• Text shown:
Well, I think it's really more about we'd entered in unprecedented era of entertainment. There are so much great entertainment that is out there. So, just think about as one example. You had Force Friday that launched early earlier and then you had a great storm movie. They came in between the launch of the Force Friday merchandise and the STAR WARS movie.
So, you just have a lot of entertainment coming, so narrowing those windows so you're really able to take advantage of this specific marketing and these big marketing campaigns around the brands enables you to do quite a strong job in merchandising those films. And you see for the year that MARVEL was up for the year and MARVEL was up quite considerably in the fourth quarter for us.
It was a great performer for us. We saw a great growth in Thor contributed; Guardians of the Galaxy contributed; Spider-Man was spectacular for us particularly in the fourth quarter. So, I think what we have to do is look at what this kind of entertainment with people enjoying so much content and entertainment.
We put the merchandising closer to when the marketing for those properties really takes hold and we start to see that great sell-through that we've come to expect.
Okay. Makes sense, thank you so much.
Our next question comes from the line of Tim Conder with Wells Fargo. Please go ahead with your questions.
Thank you. Just a couple of follow-ups, clarifications. Deb, on the tax rate, the 15% to 17%, is that all in or is that just federal. And then, Brian or Deb, whoever wants to take this, just to clarify that percent of your business that was online in 2017, and then just in general broadly, do you anticipate the follow-up on Felicia's question, revenue growth in '18.
So, with respect to the tax rate, it's I would say it's -- they will still be discreet items as there are like settlements of audits and things like that. I'm happy to say whatever stock comps benefit there is under the new tax flow will be baked in to our rates.
However, with that I would have to caveat there still probably going to be more clarification to the tax law out there. I think somethings were not perhaps as clear as they could be and as the law maker's work on clarifying that. That could have an impact on the rate.
So, we will quantify that and talk about that as we see it happening along with everyone else.
And overall, for online sales, I'd say it was in the very high teens on average. But there are regions where it's much higher than that like Asia and several markets in Europe. And we continue to see the acceleration of online. And as I said, 2018, we feel very good about our initiatives about the performance of our brands, the way the brand blueprint in our gaming businesses has grown and our emerging brands.
So, we feel good that we can grow in 2018 and beyond as we have grown over the last number of years.
Okay. Well, thank you. And Brian, on STAR WARS, you mentioned that if I understood you right and correct me if I'm wrong here, that it was weaker internationally. How do we kind of balance that versus the movie had broader distribution and promotion by Disney versus the property being weaker internationally?
Yes. Look, I view it through the lens of the fact that we saw challenges in Europe and we saw challenges particularly in the U.K. that's a major market for properties like STAR WARS. So, I would say that clearly both the paid marketing and earned marketing, the fans in the U.S. really helped to deliver a strong box office here, it also delivered a very strong box office, globally.

• Exercise objective: Rewrite the transcript starting at "Okay. Well, thank" and ending at "box office, globally.", swapping "box office" for "ticket sales" each time it appears.

• Supplied data:
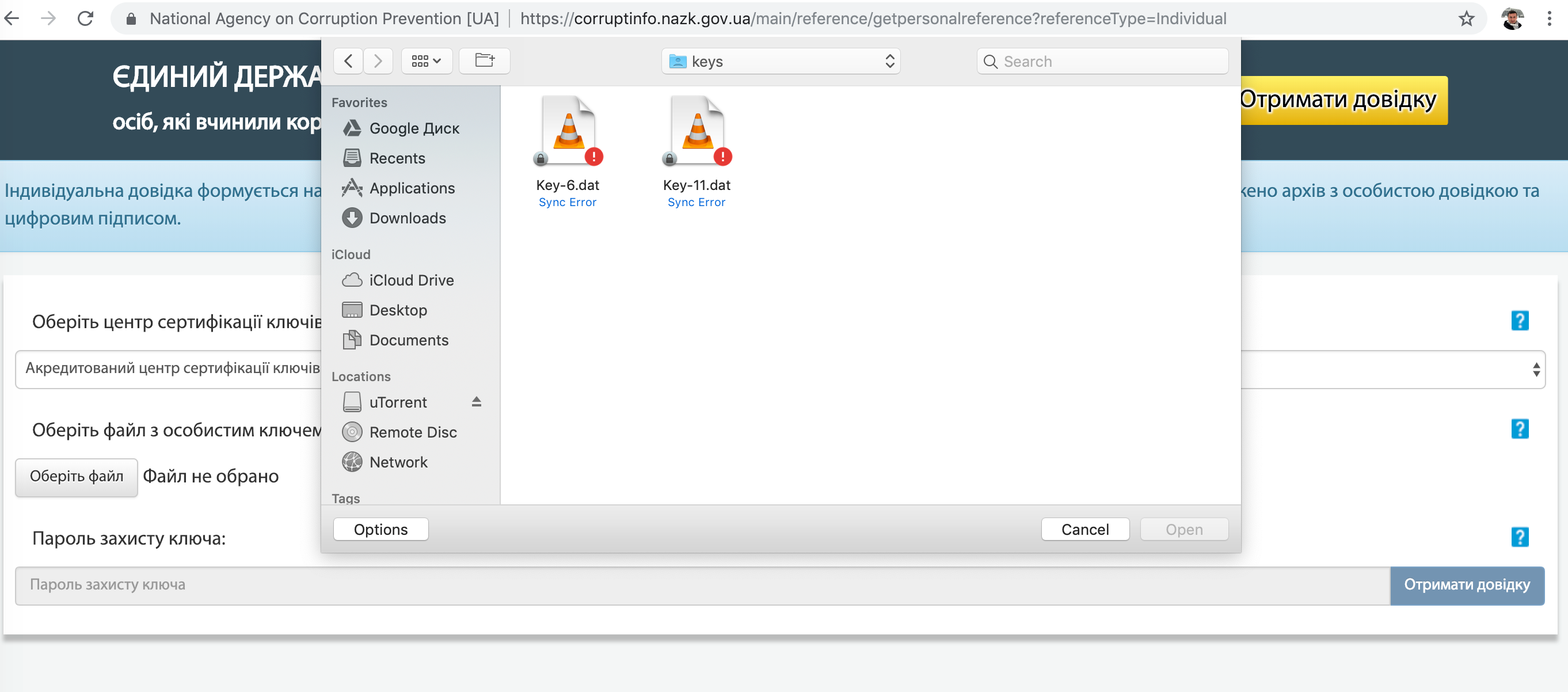Click the forward chevron in file dialog
The width and height of the screenshot is (1568, 692).
pyautogui.click(x=378, y=61)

• Exercise response:
Okay. Well, thank you. And Brian, on STAR WARS, you mentioned that if I understood you right and correct me if I'm wrong here, that it was weaker internationally. How do we kind of balance that versus the movie had broader distribution and promotion by Disney versus the property being weaker internationally?
Yes. Look, I view it through the lens of the fact that we saw challenges in Europe and we saw challenges particularly in the U.K. that's a major market for properties like STAR WARS. So, I would say that clearly both the paid marketing and earned marketing, the fans in the U.S. really helped to deliver a strong ticket sales here, it also delivered a very strong ticket sales, globally.